0426 - Comparative Archaeology


I thank to Gábor Szilagyi for bring to my attention these fantastic African sinuous enclosures, that present some similarities with the Prehistoric ones of the Guadiana basin. It is possible that there is here food for a project in comparative Archaeology.


The African ones.


Some of the Portuguese ones.

Saturday, February 22, 2020

0425 - "Tombs" for pots.

In the centre of Perdigões ditched enclosure there are contexts of depositions of human cremated remains dated from the middle of the 3rd millennium with no parallel in Iberia. Those remains were transported in large pots and deposited in pits. Some of the pots were broken in situ inside the pits with the humans remains.
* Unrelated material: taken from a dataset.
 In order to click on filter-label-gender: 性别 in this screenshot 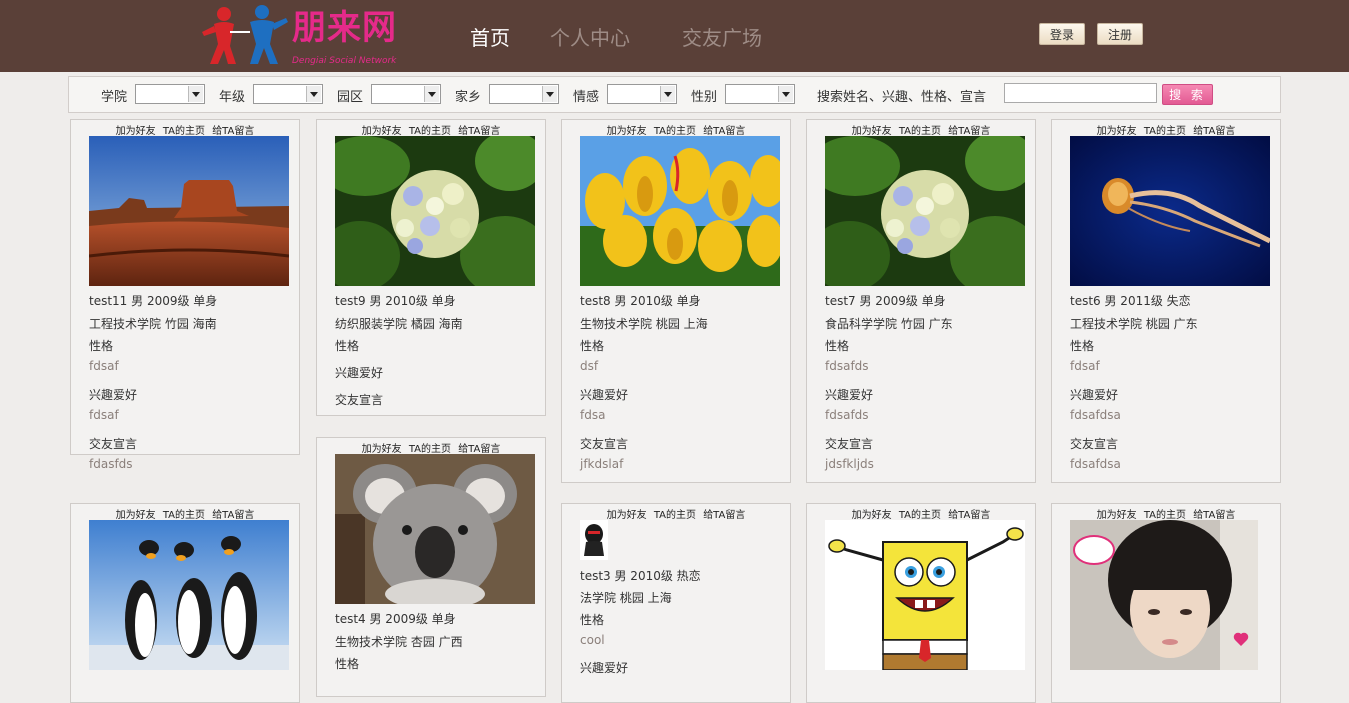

For others, small pits were opened for receiving the broken shards of these pots. That is the case of Pit 91, that received part of a big pot and a pile of shards of another bigger one. The shards were deposited in a pile and slide down, as their removing sequence shows. In the involving sediments some few human burned bones and a burned arrow head were collected (they were probably attached to the pot's walls).
This is not a funerary pit, but a pit related to the ritual (involving the braking of the transportation pots) performed in that area regarding the human cremated remains.

The big pot:


Removing the shards in their stratigraphic sequence:



Wednesday, February 19, 2020

0424 - "Sun eyes"

This is one more schematic anthropomorphic figurine from the context of depositions of human cremated remains in the central area of Perdigões ditched enclosures. This one, from 2019 campaign of excavations, just missed the  exhibition of Iberian Prehistoric Idols that recently opened in Alicante, where some of its companions from the same context are present.


Friday, February 7, 2020

0423 - Experimental archaeology at Perdigões


Last campaign at Perdigões we initiated a project to value the effort involved in the digging of ditches at the site. The goal is to estimate, in more solid grounds, the amount of work involved in opening ditches, namely the relation between time / number of workers / excavated volume. We aim to have a better understanding of the social, logistic and economic impact of the big public enterprises that took place at Perdigões.
For this, the Era project had the collaboration of Pedro Cura, who built the tools according to what we know about the tools used in Prehistoric mining, and excavate a part of the geologic in Perdigões, controlling time, volume and the use of different tools. We also aim to see the effect of the work in the tools, aiming to contribute to the identification of archaeological artifacts that might have been used in these tasks.
This was just a first approach that we want to develop in the context of the Perdigões Research Project developed by Era Arqueologia.